By Robbie Blakeley, Senior Contributing Reporter
RIO DE JANEIRO, BRAZIL – On Monday, March 11th, the President of the International Olympic Committee (IOC) Coordination Commission for the Rio 2016 Games, Nawal El Moutawakel, visited the new Rio 2016 headquarters accompanied by the President of the Local Organizing Committee (LOC) for the Rio 2016 Olympic and Paralympic Games, Carlos Arthur Nuzman.
In Rio for the Laureus World Sports Awards Ceremony, a prize considered the “Oscar of Sports”, El Moutawakel visited the venue for the Olympics and greeted the Committee’s employees.
The Organizing Committee’s new home is described as a modern, sustainable, accessible structure, located in Rio’s Cidade Nova neighborhood of Zona Norte (North Zone).
Mr. Nuzman explains that the new headquarters are the first venue to be delivered by the Organizing Committee. “Seeing the first Games venue ready reinforces our ability to achieve. Furthermore, having all teams gathered in a single building, together with the Municipal Olympic Company, makes our task easier and helps to integrate the teams.”

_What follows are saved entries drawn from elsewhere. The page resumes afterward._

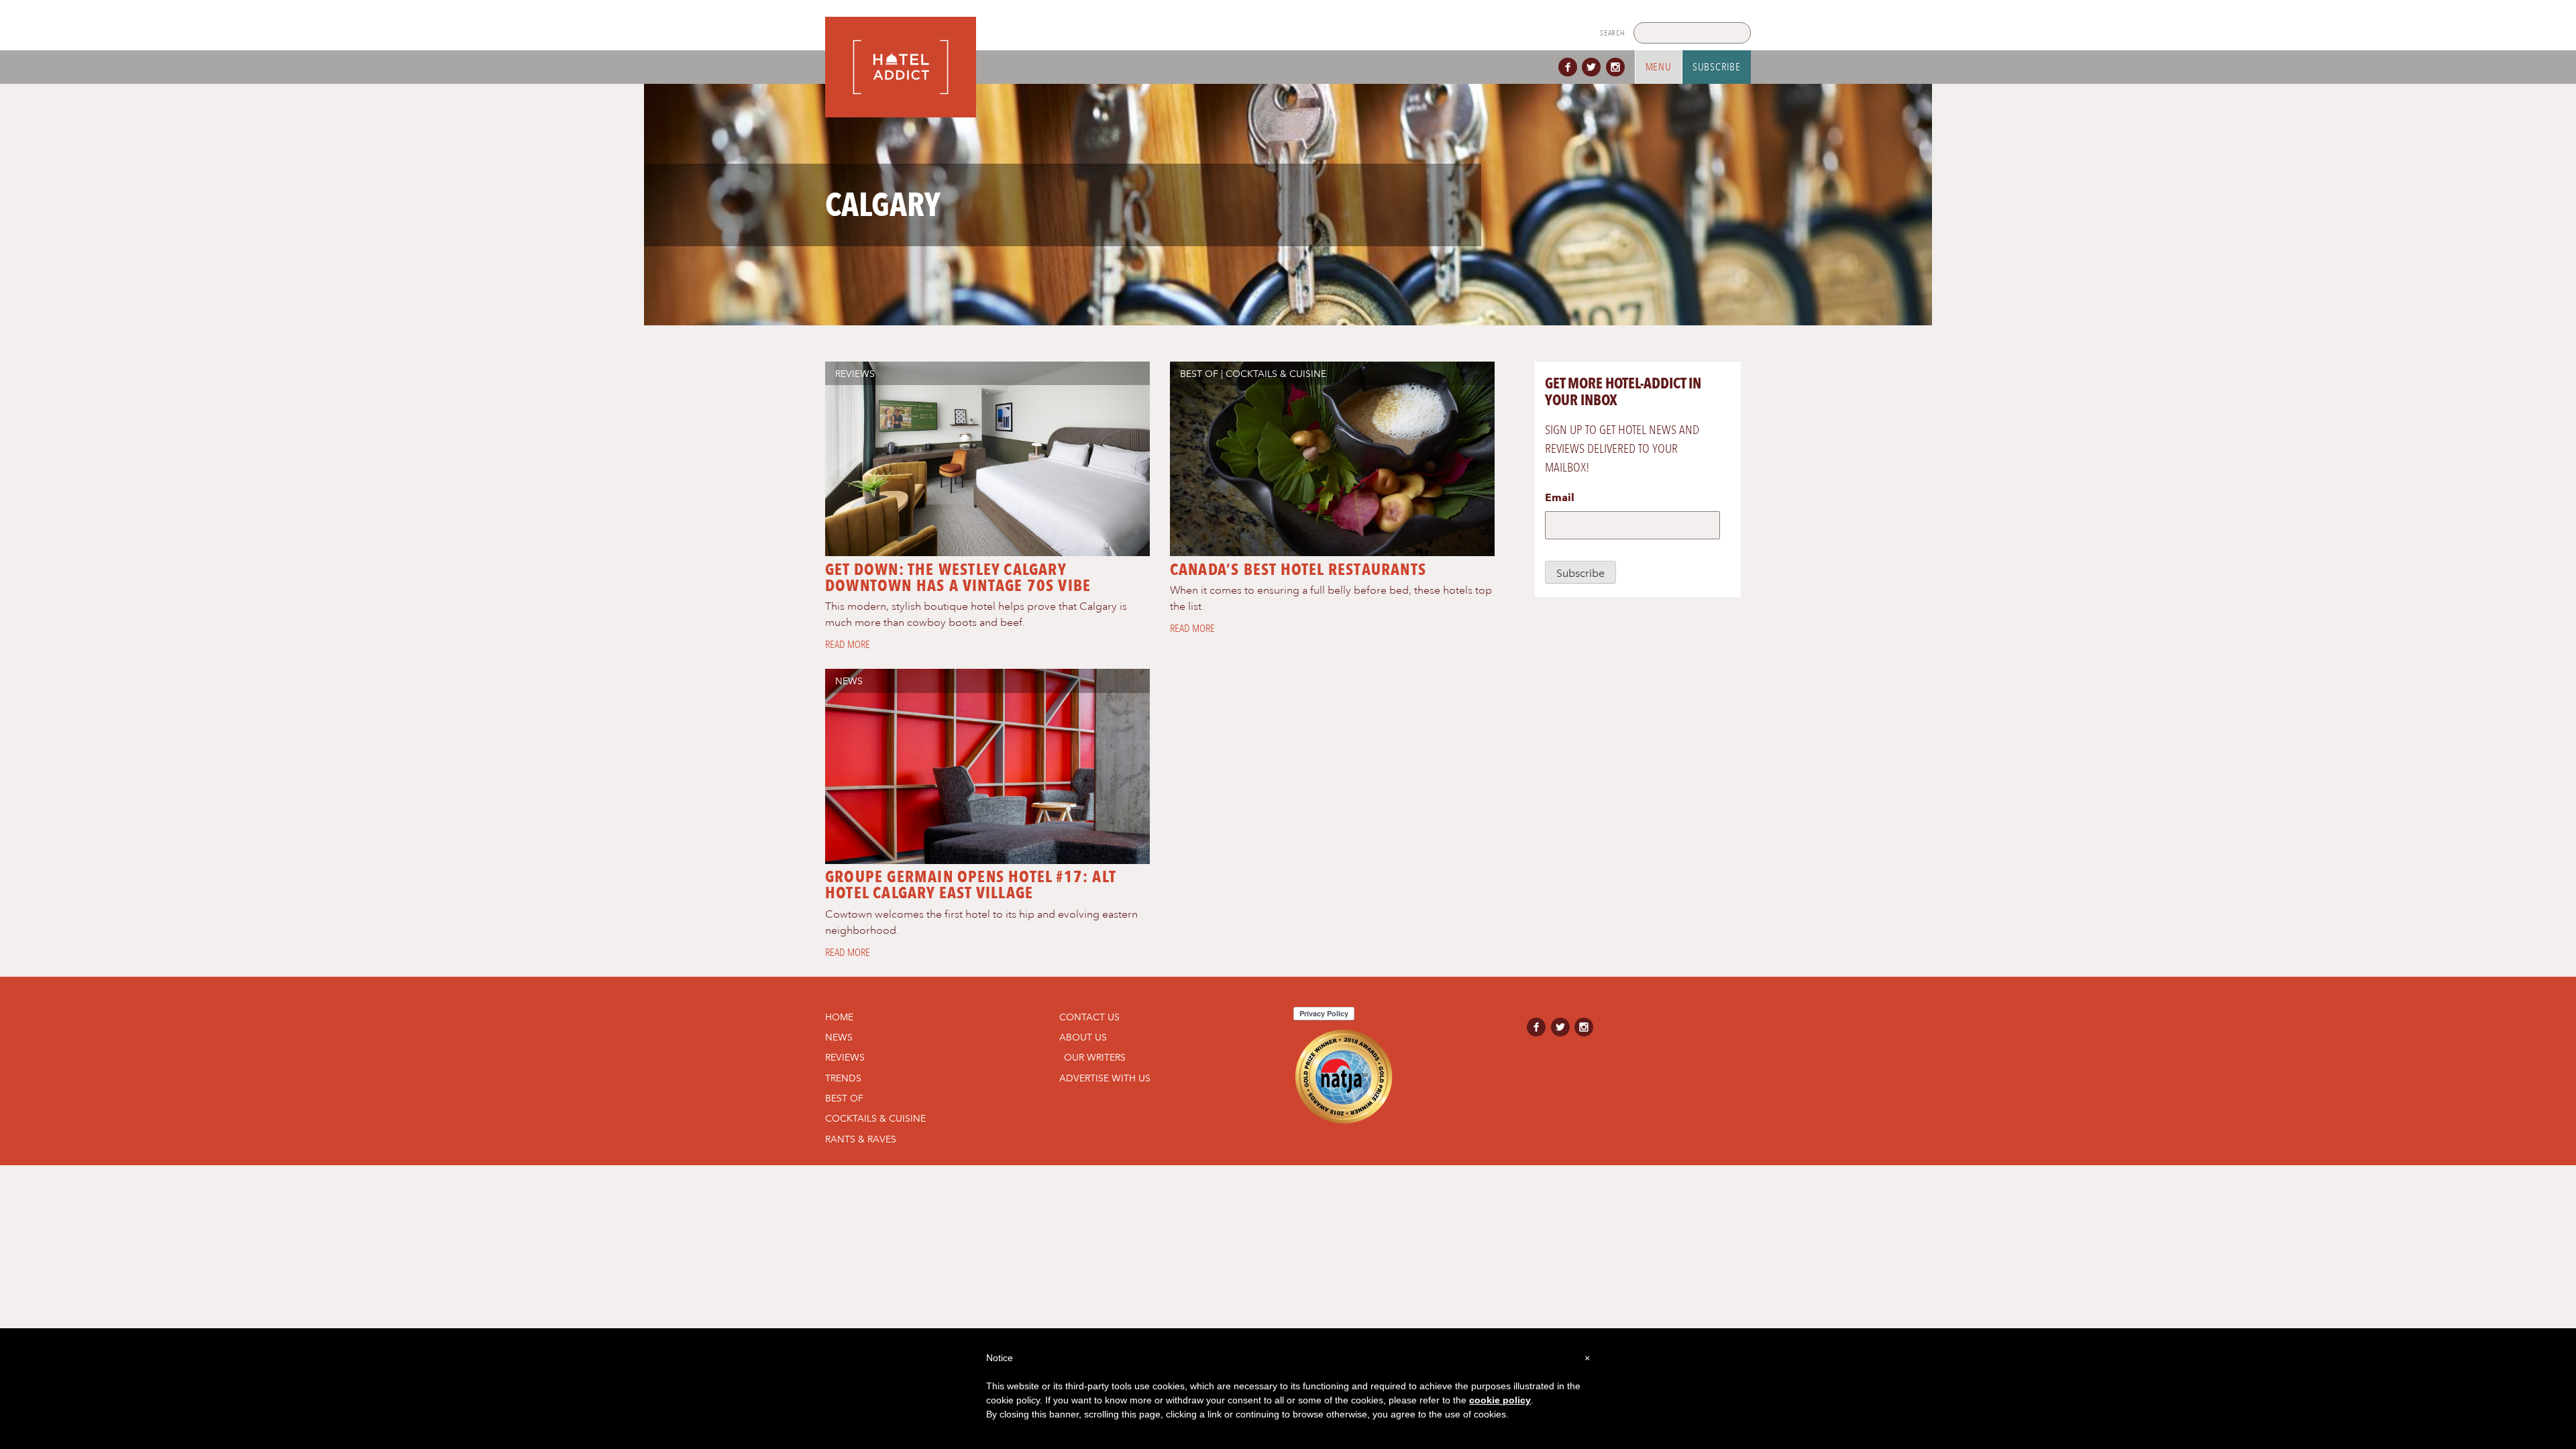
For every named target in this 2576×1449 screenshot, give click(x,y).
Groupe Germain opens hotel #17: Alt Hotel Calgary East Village (970, 884)
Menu (1659, 67)
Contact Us (1089, 1017)
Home (839, 1017)
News (849, 681)
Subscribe (1717, 67)
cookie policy (1500, 1400)
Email (1559, 497)
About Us (1083, 1037)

He also adds that the project has sustainability as its basic premise, “Modernity and sustainability mark the new headquarters. The modular construction is an innovation that better suits our project. We will use the building according to the Committee’s growth demands and, in the end, it will be possible to dismantle the structure, to reuse it elsewhere.”
With so much scrutiny currently surrounding the Cidade Maravilhosa‘s tardy preparations for the 2014 World Cup, good news are more than welcome regarding the city’s Olympic efforts.
Prior to the visit of the headquarters, at the end of February, the IOC Coordination Commission had also made their fourth inspection of Rio before the start of the Games.
Brazilian president Dilma Rousseff, Minister for Sport Aldo Rebelo, city governor Sergio Cabral and mayor Eduardo Paes all met the IOC and were present at meetings held with the LOC as well.
With over three years to go until the mega event much work still needs to be carried out at the Barra da Tijuca and Deodoro sites, but the IOC declared themselves satisfied with the progress being made. “We’ve seen solid progress. Building work is ongoing and the LOC continues to strengthen.”
“However, many projects will have to be delivered simultaneously. We remain confident but we must all stay vigilant and continue to work hard, so that timelines are respected,” said Mr. El Moutawakel.
2013 will prove to be a pivotal year for the city’s Olympic dream as work will begin on a number of sporting arenas as tests also need to be carried out to ensure athlete and fan safety. Accommodation was also discussed when the IOC were in town, and a spurt of hotel building is expected to take place in the western neighborhood of Barra da Tijuca, with several projects to get underway this year.
With so much of the Games concentrated in Barra – site of the Olympic Village – the ability to hold tens of thousands of fans is critical. While Zona Sul (South Zone) remains relatively close, as well as hosting some events, Barra will be the main hub of the action and more hospitality space is desperately needed.